◆ **Description of the task**
Write out everything from the start of the items down to the line containing "Looking at the" as a numbered list. Skip blank lines and leave out the pictures.

=== Records for this task ===

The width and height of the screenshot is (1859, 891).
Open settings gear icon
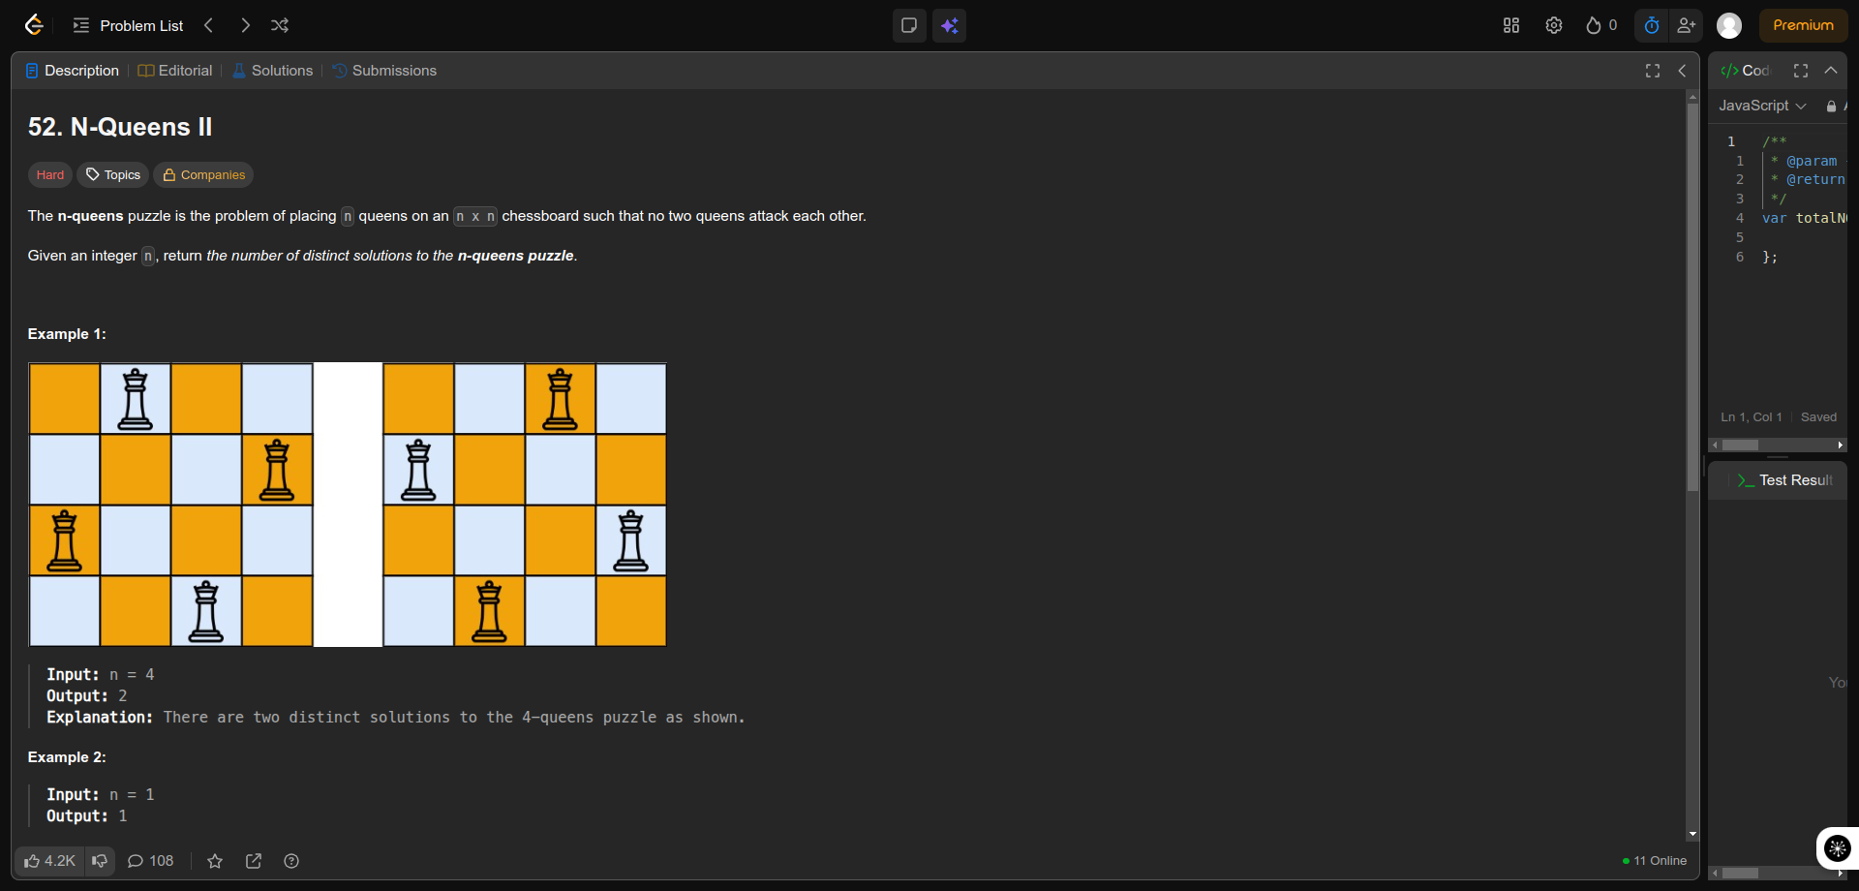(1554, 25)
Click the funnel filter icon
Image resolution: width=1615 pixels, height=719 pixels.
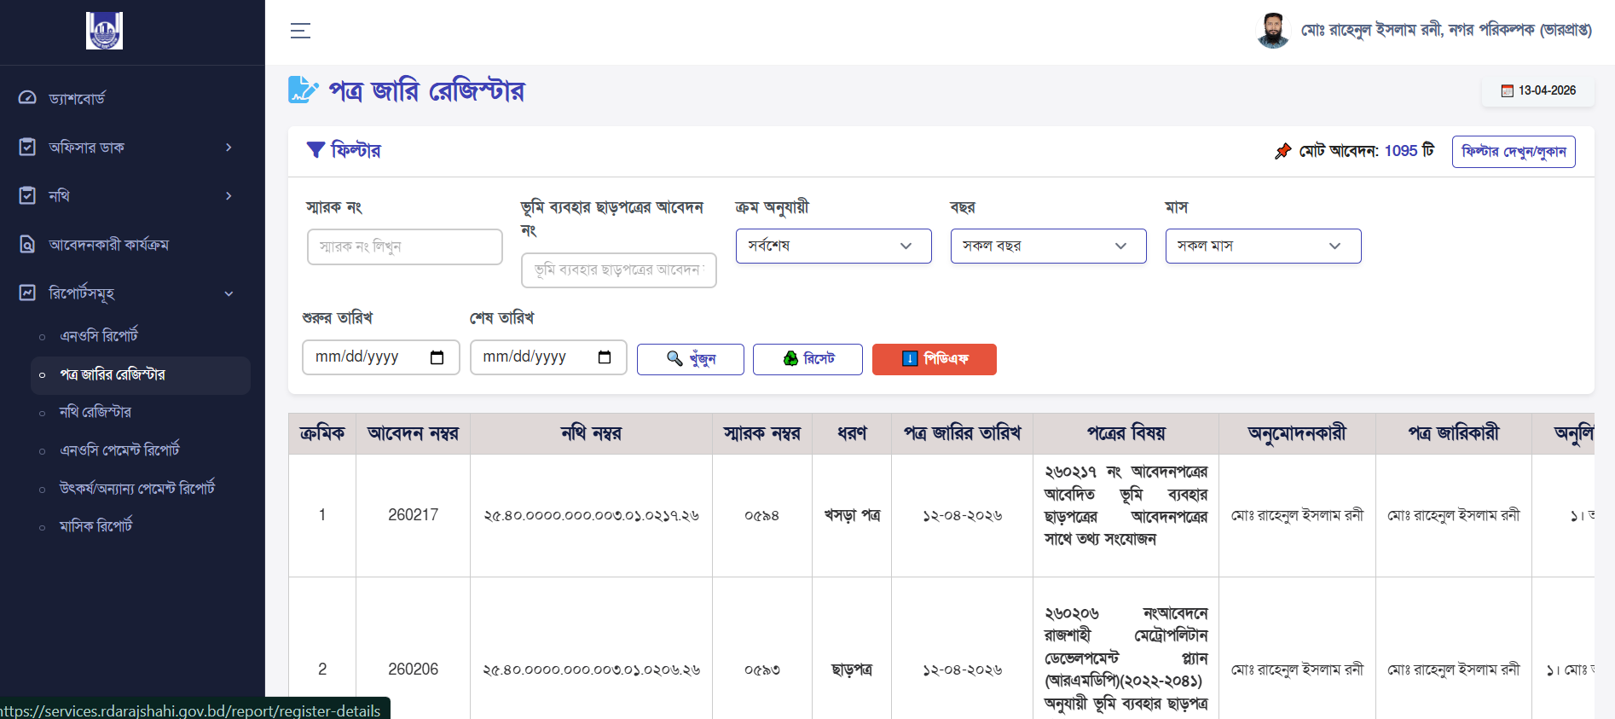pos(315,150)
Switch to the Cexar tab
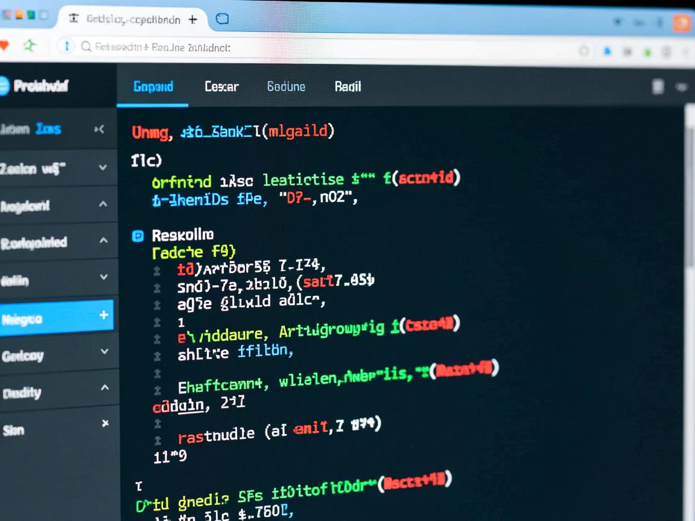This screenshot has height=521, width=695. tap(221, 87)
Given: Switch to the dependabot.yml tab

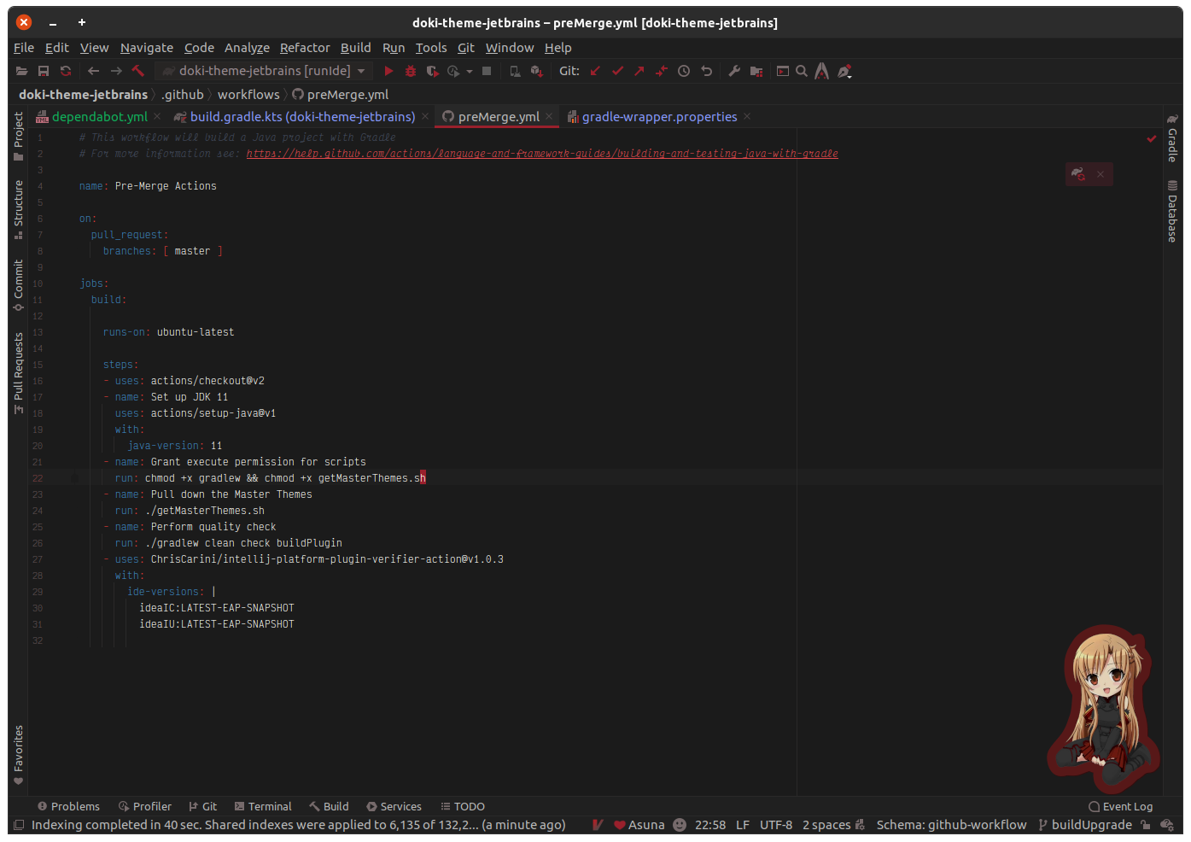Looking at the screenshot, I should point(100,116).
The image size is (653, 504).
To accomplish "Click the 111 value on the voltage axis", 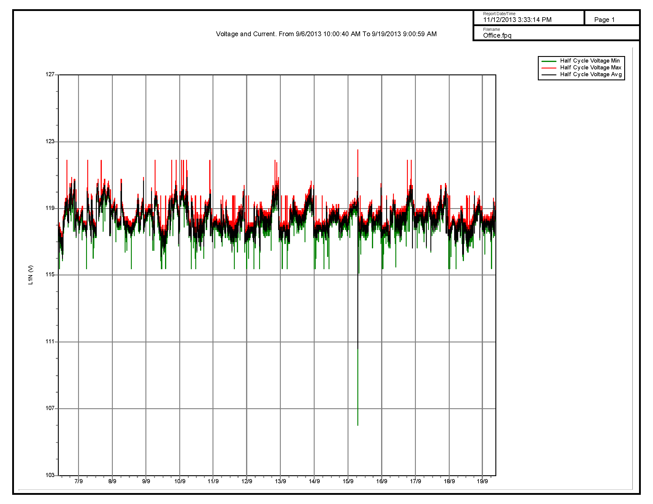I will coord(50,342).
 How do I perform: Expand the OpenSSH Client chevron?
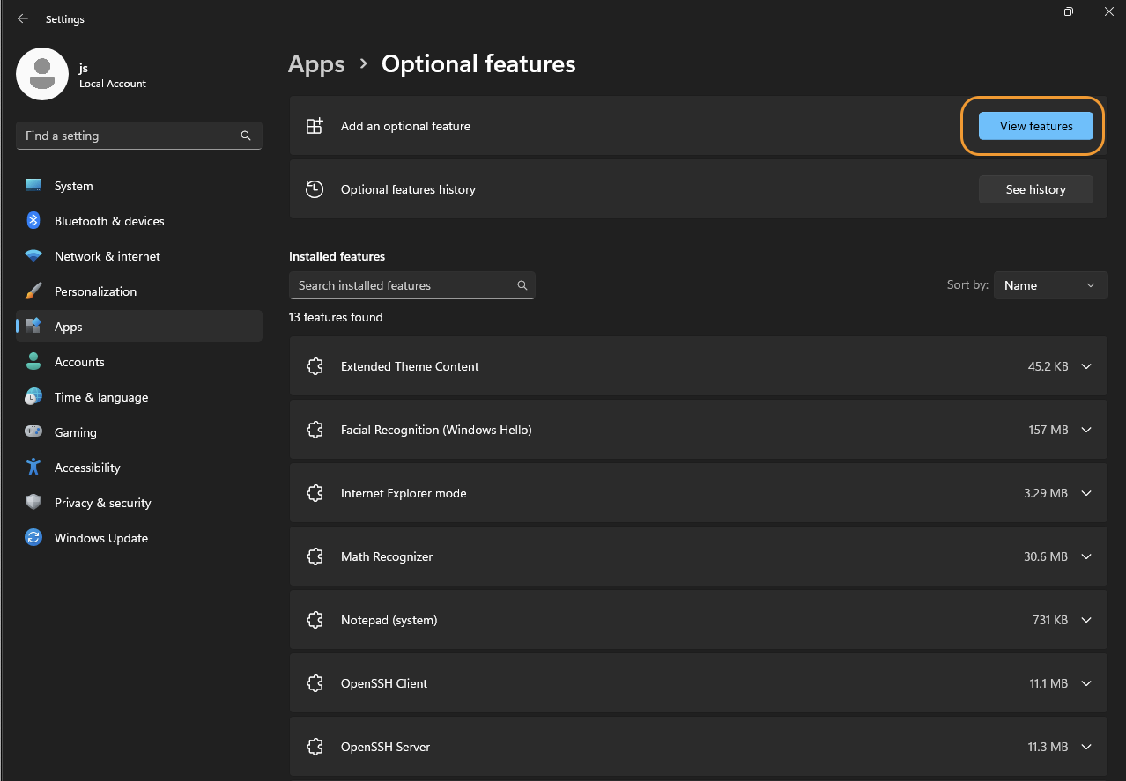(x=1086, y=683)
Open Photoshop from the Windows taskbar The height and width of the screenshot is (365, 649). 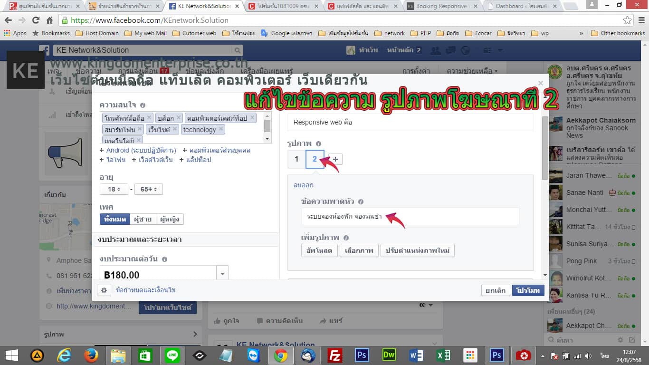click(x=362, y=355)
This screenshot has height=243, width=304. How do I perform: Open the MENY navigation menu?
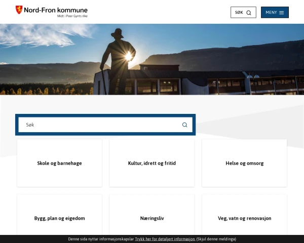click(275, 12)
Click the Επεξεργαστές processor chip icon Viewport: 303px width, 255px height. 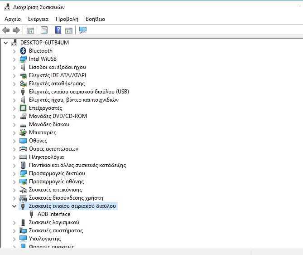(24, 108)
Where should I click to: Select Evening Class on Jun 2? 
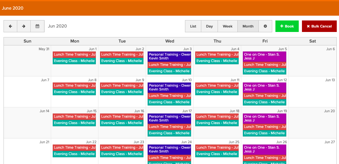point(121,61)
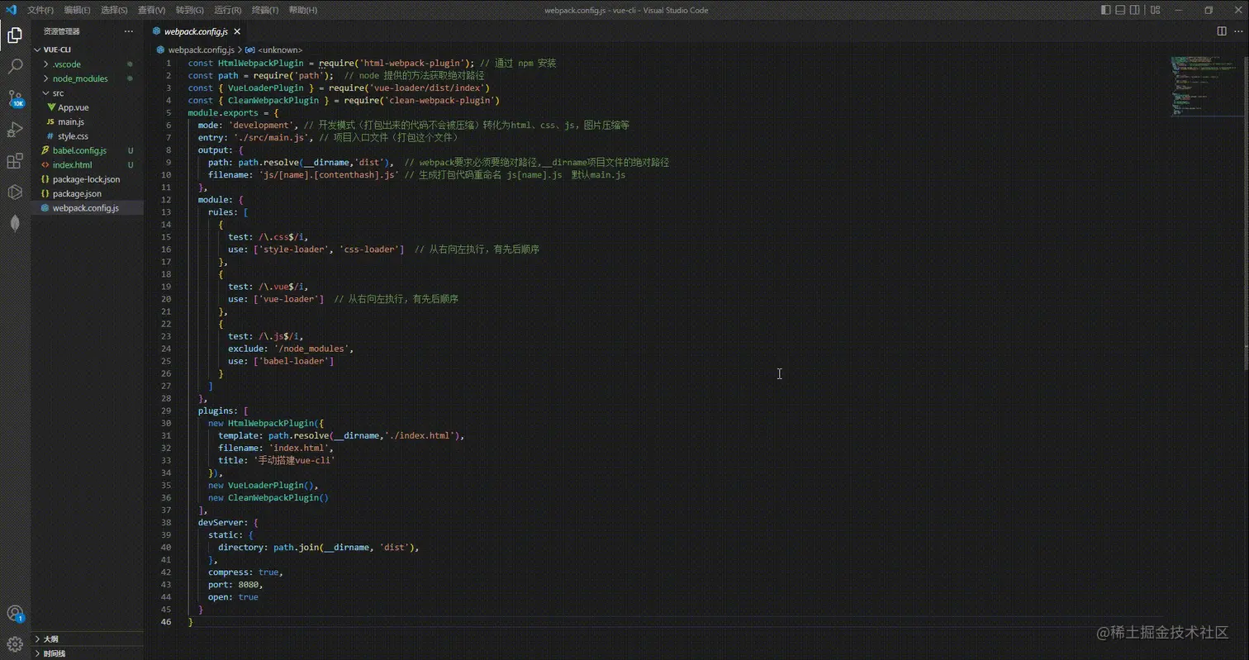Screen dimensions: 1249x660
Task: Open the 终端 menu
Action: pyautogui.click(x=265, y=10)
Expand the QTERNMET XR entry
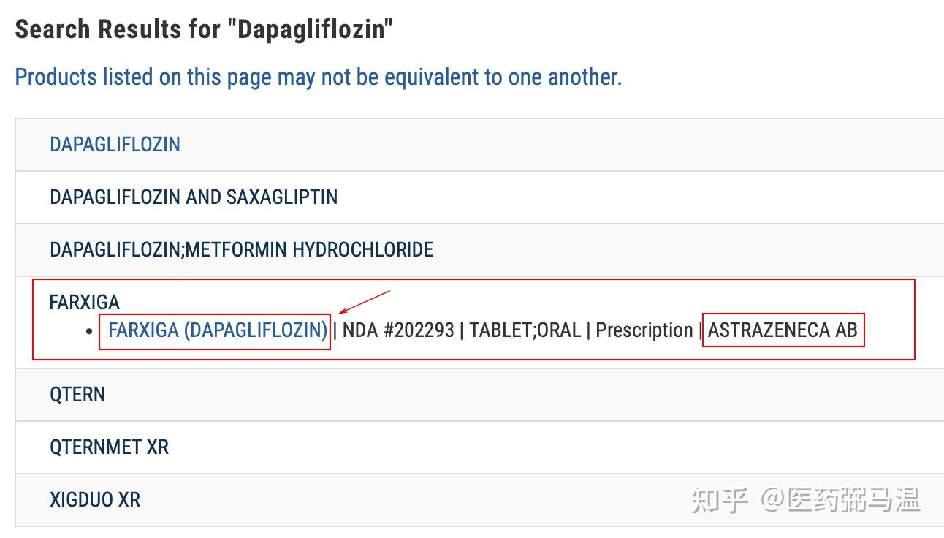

===

◆ **Solution to the exercise**
1. The width and height of the screenshot is (1859, 891).
2. Open settings gear icon
3. (1554, 25)
4. Click the funnel filter icon
5. Image resolution: width=1615 pixels, height=719 pixels.
6. pos(315,150)
7. Switch to the Cexar tab
8. This screenshot has height=521, width=695. tap(221, 87)
9. Given: Switch to the dependabot.yml tab
10. Looking at the screenshot, I should point(100,116).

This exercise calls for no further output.